## Zorunlu görev 1
Kayıtların ilk satırından başlayarak "pyautogui.click(x=833, y=1013)" ifadesini içeren satıra kadar (her iki uç dahil) olan satırları aynen çıkarın. Resimleri yanıta dahil etmeyin.

## Metin bölümü
Emsal Mahkeme Kararı İstanbul Anadolu 4. Asliye Ticaret Mahkemesi 2019/404 E. 2019/1185 K. 17.12.2019 T.

Görüntülediğiniz mahkeme kararı kesinleşmiş bir karardır.

T.C. İstanbul Anadolu 4. ASLİYE TİCARET MAHKEMESİ
ESAS NO: 2019/404 Esas
KARAR NO: 2019/1185
DAVA : İtirazın İptali (Ticari Satımdan Kaynaklanan)
DAVA TARİHİ : 02/07/2019
KARAR TARİHİ: 17/12/2019
Mahkememizde görülmekte olan İtirazın İptali (Ticari Satımdan Kaynaklanan) davasının yapılan açık yargılaması sonunda,
GEREĞİ DÜŞÜNÜLDÜ:
İDDİA: Davacı vekili dava dilekçesinde özetle; müvekkilinin davalı borçludan alacağının tahsili için — tarihinde İstanbul anadolu —. İcra dairesinde—- esas sayılı dosyası ile takibe başlandığını, ödeme emrinin davalıya —- tarihinde tebliğ edildiğini ve davalının süresinde icra takibine haksız olarak itirazda bulunarak takibi durdurduğunu, itirazın taraflarına tebliğ edilmediğini, davalının taraflar arasında — tarihinde imzalanan alım satım anlaşmasında belirtilen —-TL hizmet bedelini davacıya ödemediğini, sözleşmede, satış esnasında nakden ödeneceği belirtilmişsede davacıya akabinde ödeme yapılacağı söylenerek ödemenin yapılmadığını, davalının ödeme yapıldığını beyan etmişsede ödemeye yönelik herhangi bir dekont veya sözleşmenin icra dosyasına sunulmadığını, davalının haksız ve yersiz olarak yaptığı itirazın iptalini, takibin devamını %20’den aşaı olmamak üzere inkar tazminatına hükmedilmesini talep etmiştir.

## Zorunlu görev 2
Mahkeme kararı metninde "Emsal Mahkeme Kararı" sözcüklerinin bulunduğu yerden başlayın ve "DAVA : İtirazın İptali (Ticari Satımdan Kaynaklanan)" sözcüklerinden sonra durarak bu kısmı birebir kopyalayın.

## Bir koleksiyondan alınmış kayıtlar

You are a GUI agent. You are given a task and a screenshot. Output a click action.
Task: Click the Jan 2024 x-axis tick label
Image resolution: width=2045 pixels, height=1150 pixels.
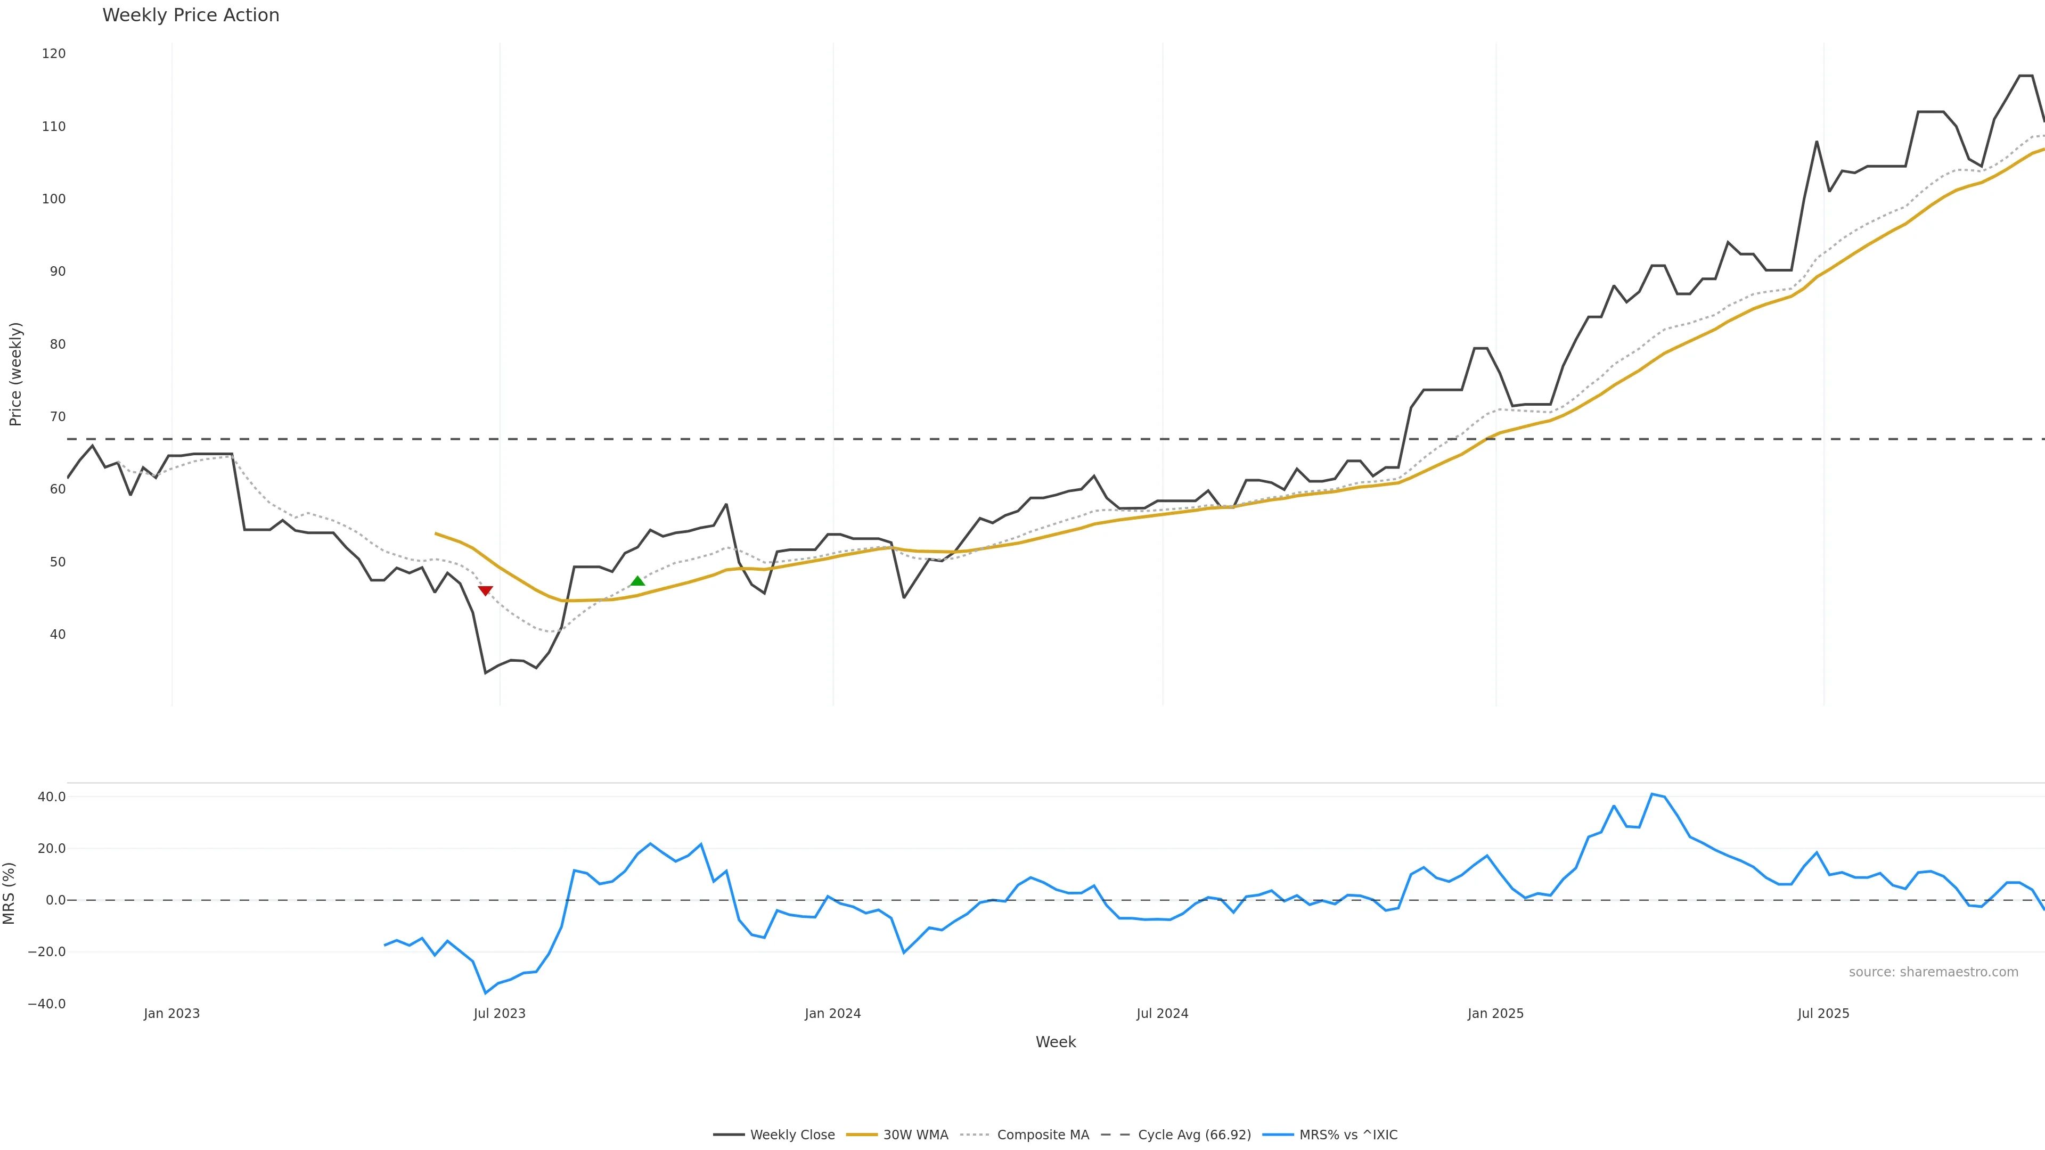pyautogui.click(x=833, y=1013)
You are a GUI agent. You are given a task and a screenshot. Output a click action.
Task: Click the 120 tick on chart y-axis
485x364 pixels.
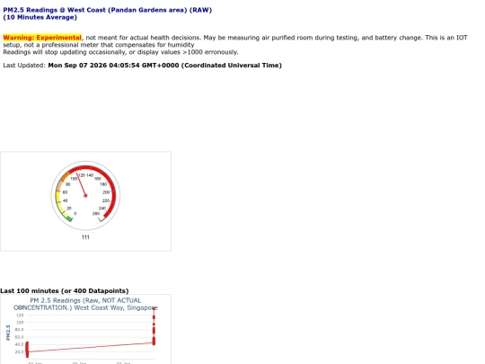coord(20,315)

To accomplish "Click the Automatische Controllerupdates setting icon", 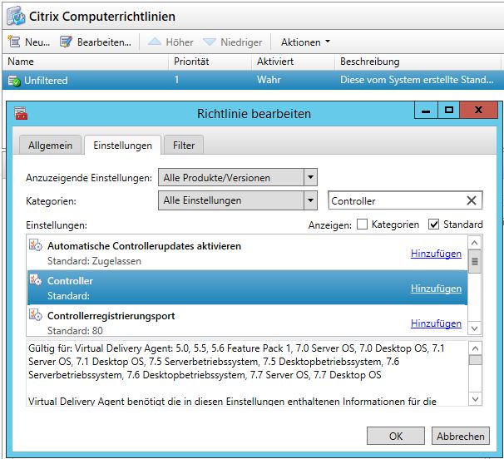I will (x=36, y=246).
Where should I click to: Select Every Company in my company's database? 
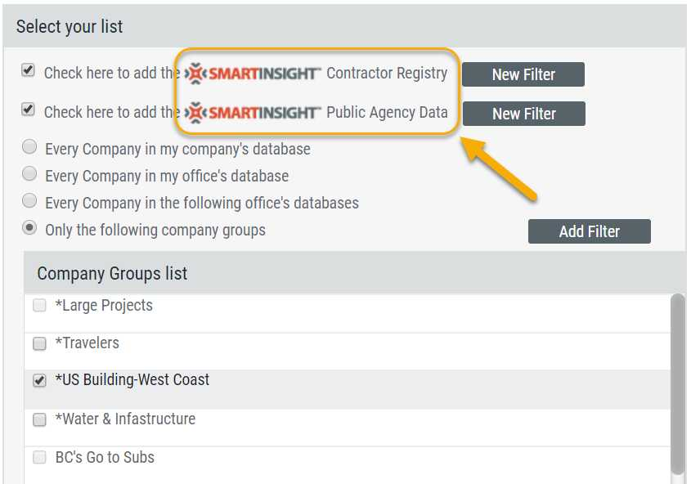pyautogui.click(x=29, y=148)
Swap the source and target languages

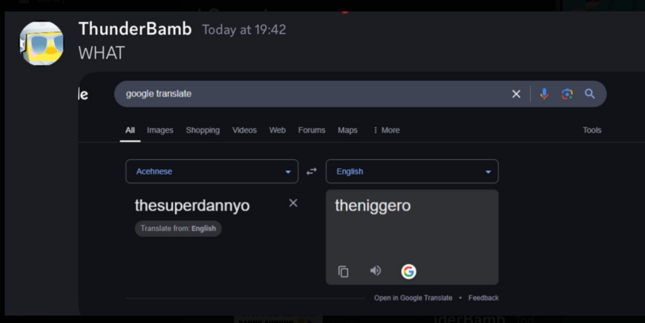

## Yazılı yanıt 1
You are a GUI agent. You are given a task and a screenshot. Output a click action.
Task: Click the Jan 2024 x-axis tick label
Image resolution: width=2045 pixels, height=1150 pixels.
pyautogui.click(x=833, y=1013)

## Yazılı yanıt 2
Emsal Mahkeme Kararı İstanbul Anadolu 4. Asliye Ticaret Mahkemesi 2019/404 E. 2019/1185 K. 17.12.2019 T.

Görüntülediğiniz mahkeme kararı kesinleşmiş bir karardır.

T.C. İstanbul Anadolu 4. ASLİYE TİCARET MAHKEMESİ
ESAS NO: 2019/404 Esas
KARAR NO: 2019/1185
DAVA : İtirazın İptali (Ticari Satımdan Kaynaklanan)